This section is from the book "Commercial Gardening Vol2", by John Weathers (the Editor). Also available from Amazon: Commercial Gardening, A Practical & Scientific Treatise For Market Gardeners.
Under the heading of Nasturtium (see p. 73) some species of Tropaeolum (T. majus and T. minus) have already been described, because they are mostly known under that name. The "Canary Creeper" is another species of annual growth with climbing stems, divided leaves, and golden-yellow flowers. It is variously known as T. peregrinum, T. adun-cum, and T. canariense, and is easily raised from seeds sown in gentle heat in March. The young plants are largely sold in pots in April and May, the frail stems being held up with a twig or two.
T. Lobbianum, with roundish leaves and long-spurred yellow flowers spotted with scarlet, may also be raised from seeds. There are many garden forms, some having dazzling scarlet or crimson flowers and deep-green leaves, and they are particularly cheerful during the winter. The hederoefolium section, with ivy-like leaves and scarlet flowers, are easily propagated from cuttings of the side shoots inserted in sandy soil in a temperature of 60° to 70° F., and produce nice sturdy plants that may be sold in small pots early in the year. When the dwarf varieties are raised from seed they are sold in shallow boxes in market, the plants being afterwards retailed in patches or whole boxes according to the class of customer.
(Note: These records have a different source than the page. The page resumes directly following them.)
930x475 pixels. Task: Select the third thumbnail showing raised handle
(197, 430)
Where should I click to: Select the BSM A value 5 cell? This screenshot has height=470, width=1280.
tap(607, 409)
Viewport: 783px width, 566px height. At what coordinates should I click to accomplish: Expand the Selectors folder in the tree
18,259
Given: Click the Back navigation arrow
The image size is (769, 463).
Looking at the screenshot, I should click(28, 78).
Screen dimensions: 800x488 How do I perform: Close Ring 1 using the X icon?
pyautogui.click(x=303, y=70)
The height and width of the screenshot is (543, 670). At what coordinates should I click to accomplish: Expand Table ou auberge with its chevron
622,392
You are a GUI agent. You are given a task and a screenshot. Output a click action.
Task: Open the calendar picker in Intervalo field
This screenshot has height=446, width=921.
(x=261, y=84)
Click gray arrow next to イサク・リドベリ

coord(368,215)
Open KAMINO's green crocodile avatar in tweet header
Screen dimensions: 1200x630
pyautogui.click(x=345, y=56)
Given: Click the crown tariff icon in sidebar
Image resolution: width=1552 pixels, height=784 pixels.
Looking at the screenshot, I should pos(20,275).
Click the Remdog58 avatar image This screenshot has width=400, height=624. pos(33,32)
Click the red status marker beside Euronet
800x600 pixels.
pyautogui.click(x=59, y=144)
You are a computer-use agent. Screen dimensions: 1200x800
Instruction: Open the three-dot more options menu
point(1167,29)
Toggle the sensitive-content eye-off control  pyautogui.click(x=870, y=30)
Fig. 250. - Tropaeolum speciosum.
Amongst the Tropaeolums stocked by nurserymen, one of the most popular is T. speciosum, the Flame Flower (fig. 250), having thong-like roots and tubercles, climbing stems with deeply cut leaves, and brilliant scarlet flowers. It must be grown in cool moist places as it hates hot sunny positions. Other perennial Tropaeolums are pentaphyllum, vermilion; poly-phyllum, bright yellow, with its variety Leichtlini, orange; and tuberosum, scarlet and yellow, with pear-shaped crimson speckled tubers.